Betty, founder of the library’s Local and Florida History section, had her own intriguing story. She and her husband, Toby Bruce, had been close friends of Ernest Hemingway during his Key West residence. After Hemingway died, Betty helped his widow evaluate and donate items he left behind upon departing from Key West. 

When the sea monster first (metaphorically) reared its head, I was researching the Florida Keys’ 19th-century wreckers — who were sometimes maligned as lawless, but actually saved countless people trapped on sinking ships. Stories are still told about their navigational skills, proud spirit and courage in daring stormy seas to rescue crews, passengers and cargo.

In the Key West court of Judge William Marvin, the wreckers received monetary rewards for their work — with the amount determined by the value of the vessel and merchandise saved, and the degree of danger the wreckers faced due to weather and sea conditions. 

In the 1800s the wrecking industry made Key West the richest city per capita in the United States. The wreckers’ exploits fascinated me — even before I discovered that, in 1845, they salvaged a sea monster.  

The details were chronicled in several 1971 letters between Betty Bruce, Margaret Chapman of the Florida Historical Society, and a Missouri archivist named Frances Stadler. They were tucked into an old file, unmentioned in any wrecking books and articles I could find. Unearthing and telling the story became my quest.

The letters led to an 1840s diary published by an offbeat German fossil hunter named Dr. Albert Koch. In 1845, somewhere in Alabama, he found a fossilized serpent that measured 114 feet long.

He called it the Hydrarchos and made plans to ship it to New York to be exhibited. A letter from Frances Stadler to Betty Bruce, however, revealed that the ship carrying it — the Newark, bound for New York from Mobile and carrying 644 bales of cotton — had sunk in the waters off the Florida Keys.

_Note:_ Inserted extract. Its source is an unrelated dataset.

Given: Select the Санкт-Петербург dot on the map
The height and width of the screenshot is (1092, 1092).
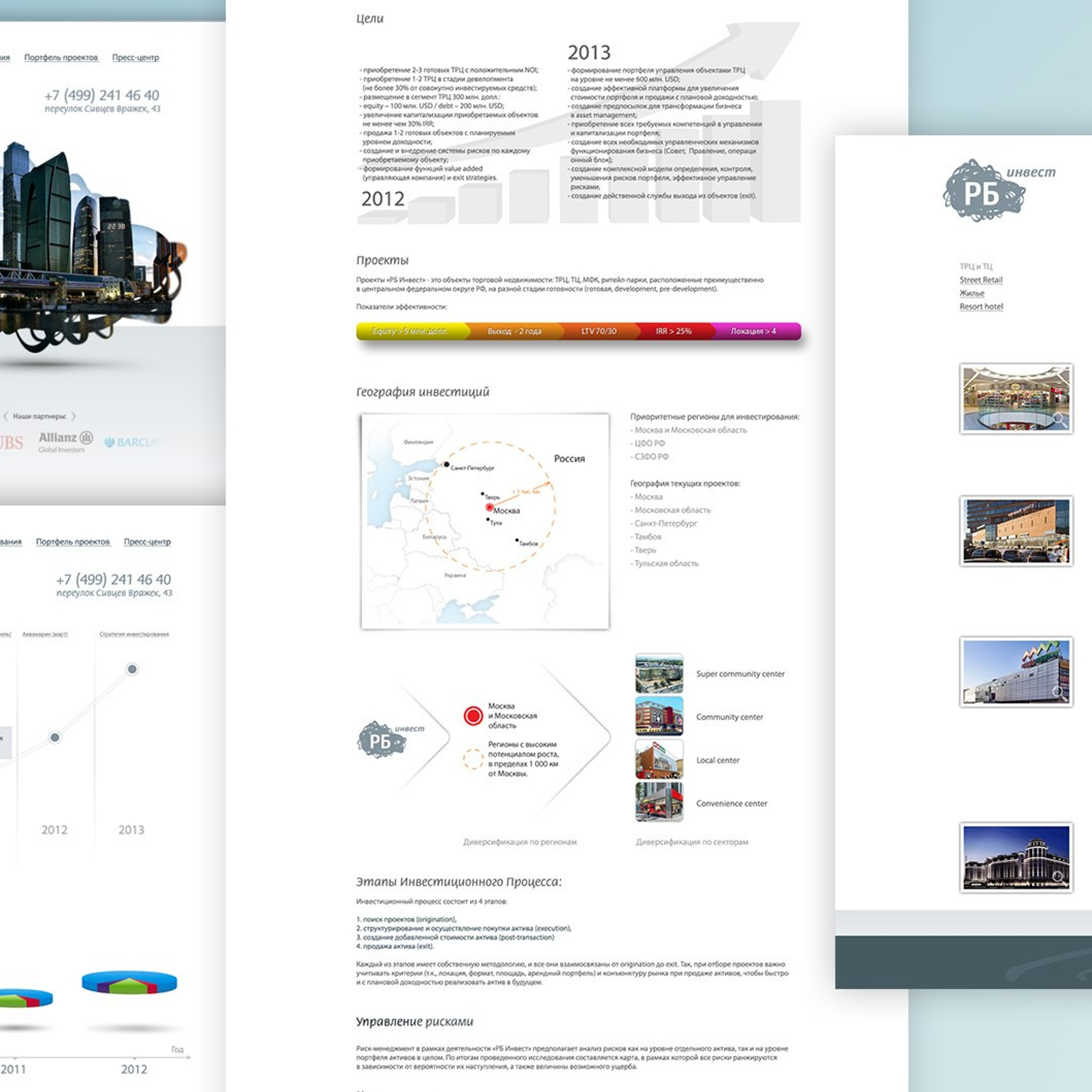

For Koch, waiting in New York, the news was devastating. If wreckers had managed to reach the sinking Newark, he feared they had ignored his boxes of fossil bones and saved objects of more obvious value. Even if the Hydrarchos had been rescued, he couldn’t afford the fees the salvage court would assess for its return. 

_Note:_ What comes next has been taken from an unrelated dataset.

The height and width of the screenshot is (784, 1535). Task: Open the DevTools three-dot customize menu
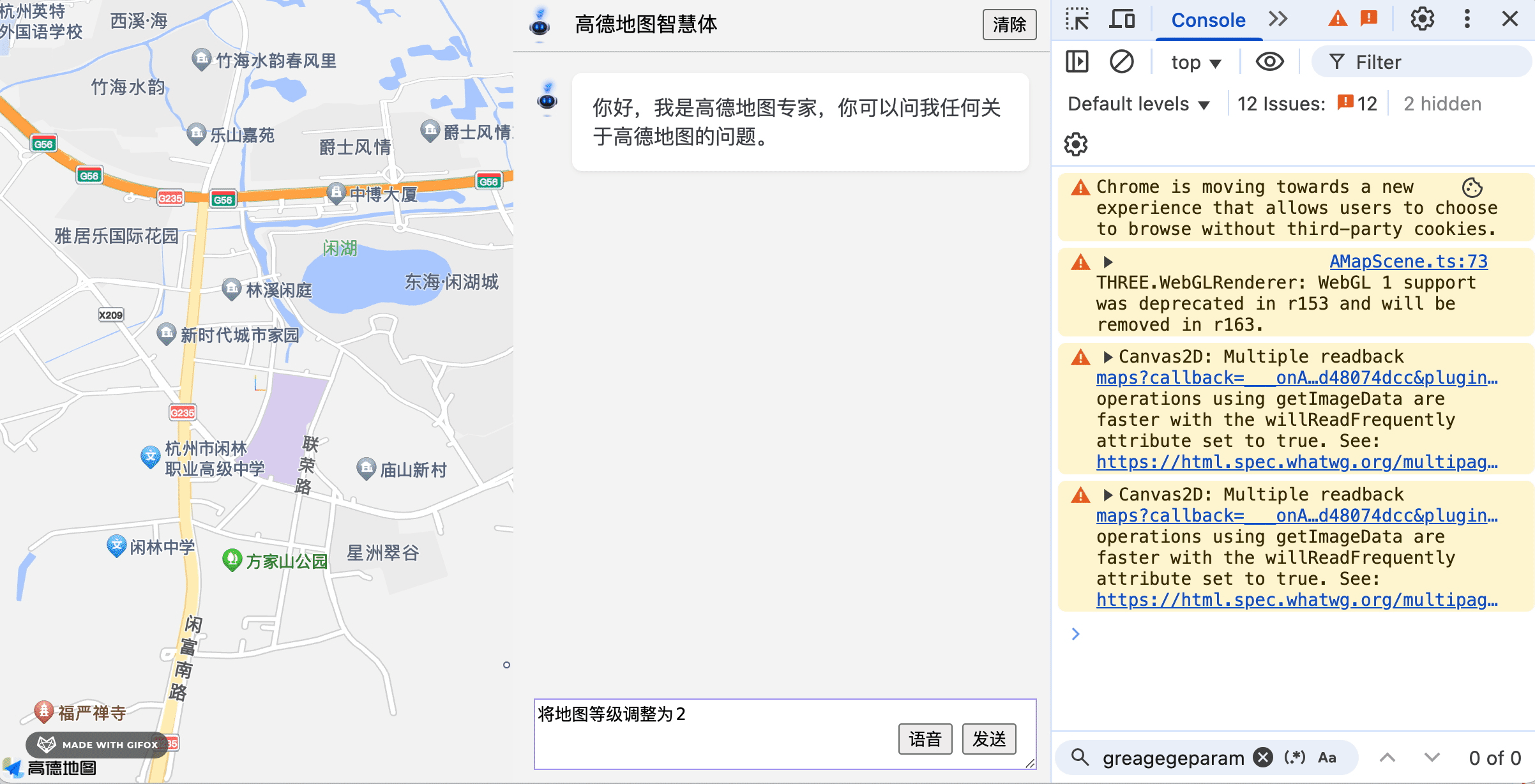point(1466,19)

His concern was unfounded, because the wreckers had a surprise for Albert Koch. Not only did they risk their lives to save his precious Hydrarchos, but they decided to send the “giant sea serpent” to him in New York without charge — as a service to science and man. 

When I wrote to Frances Stadler, she sent additional details from her husband’s book that translated Koch’s diary. My article telling the unusual tale was quickly published in a local magazine. 

Though that was decades ago, sometimes I still wonder why the wreckers so generously returned the Hydrarchos. Koch believed they realized its importance to science, but maybe the true answer is more elemental. Battling the storm that sank the Newark, maybe they recognized the monster as a fellow creature of the sea — and simply wanted to see its old bones to safety.